How ACTionism Screenings Help Members Go From Solo Mission to "I've Got a Crew" with Ellie Meredith
Description
Episode Summary
“I really struggled to relate to people at school because the conversations that I was hoping to be able to have with my friends were about the things that were going on outside the school gates... But what I love about finding the collective is that it’s given me permission to imagine another way of doing things, and that it really has felt like a real homecoming.”
Ellie Meredith is 19 years old. She’s a Community Cultivator at Re-Action Collective, co-organiser of Shrewsbury’s Climate Café, and the protagonist of a 25-minute documentary called ACTionism that’s currently screening in living rooms, pubs, libraries, and coworking spaces across the world.
But two years ago, she was crawling inside herself, overwhelmed by climate anxiety, trapped in a classroom where nobody wanted to talk about the things that actually mattered.
The shift came from two questions. Not from a therapist. Not from a careers advisor. From Jon Alexander, whom she’d emailed after reading his book about citizenship.
He asked, "What gives you joy?" And where does that joy meet the work that needs doing in the world?
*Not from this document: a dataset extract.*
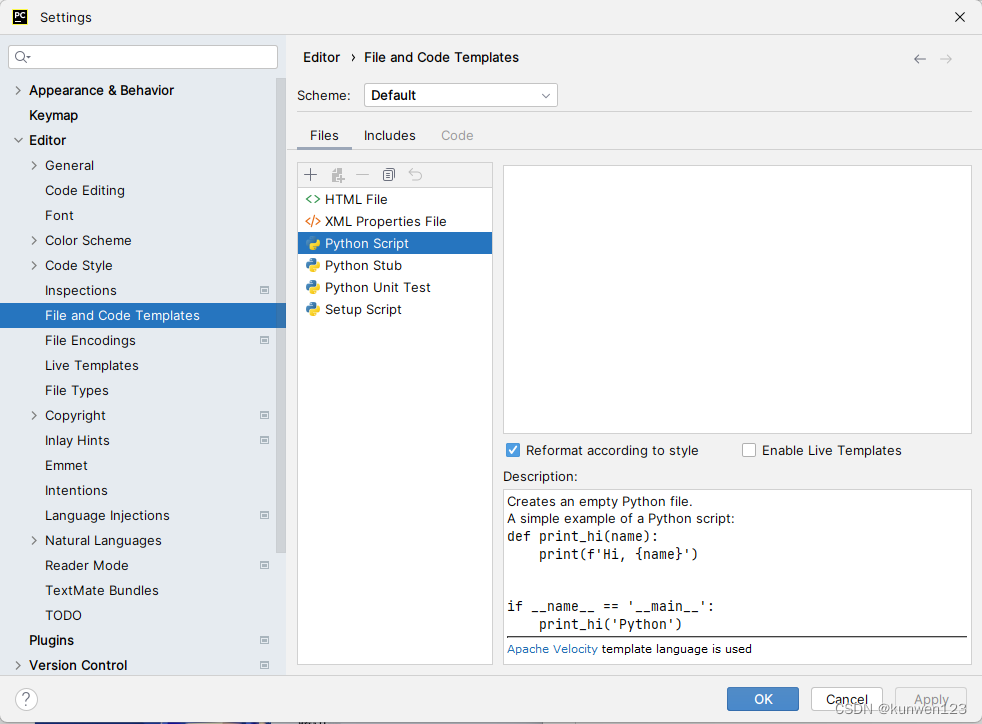This screenshot has width=982, height=724.
Task: Open the Scheme dropdown
Action: (x=544, y=94)
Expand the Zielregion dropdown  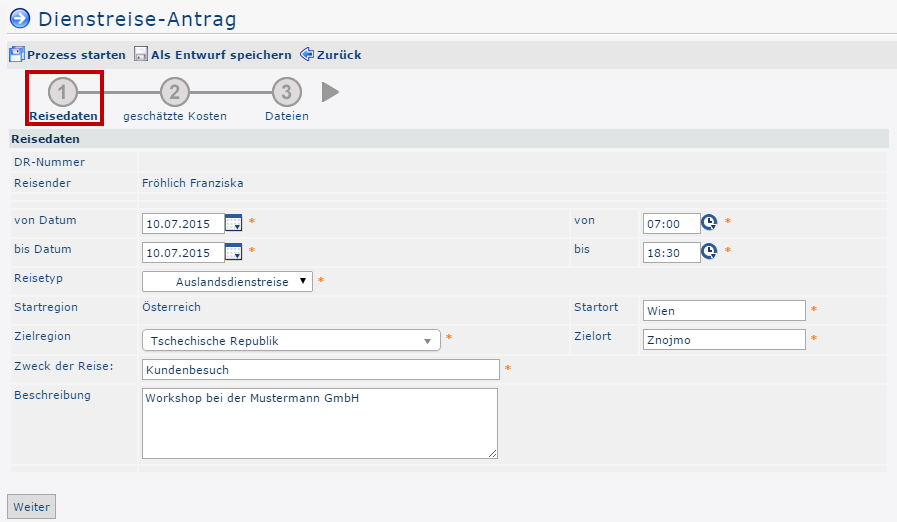(x=291, y=340)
Those questions cracked something open. Within weeks, she’d met the crew at Re-Action Collective—a grassroots organisation challenging the outdoor industry’s throwaway culture by teaching repair, running gear rental schemes, and making the outdoors accessible to people who’ve been priced out. She’d found her people. She’d stopped trying to save the planet alone.
This conversation isn’t just about Ellie’s journey. It’s about what coworking spaces can do with a 25-minute film, a room full of chairs arranged in a circle, and an invitation to dream together about what could happen next in your community.
Bernie and Ellie walk through the mechanics of hosting a community screening—how to avoid the tumbleweed moment after the credits roll, why repair workshops and art supplies work better than Q&As, and what actually happens when you give people permission to imagine differently.
If you’ve ever wondered how to use your space for something deeper than hot-desking, this is the blueprint. Find your people. Host a screening. See what begins.
Timeline Highlights
[01:14 ] Bernie sets the frame: this is about getting like-minded people in your coworking space, watching something together, and having intentional conversations afterwards
[02:21 ] Ellie’s realisation: “Do you know how much of a life fluke that is?” — finding your people quickly after leaving school
[02:35 ] “I was feeling quite lost at sea and fairly lonely. I really struggled to relate to people at school because the conversations I was hoping to have were about things going on outside the school gates.”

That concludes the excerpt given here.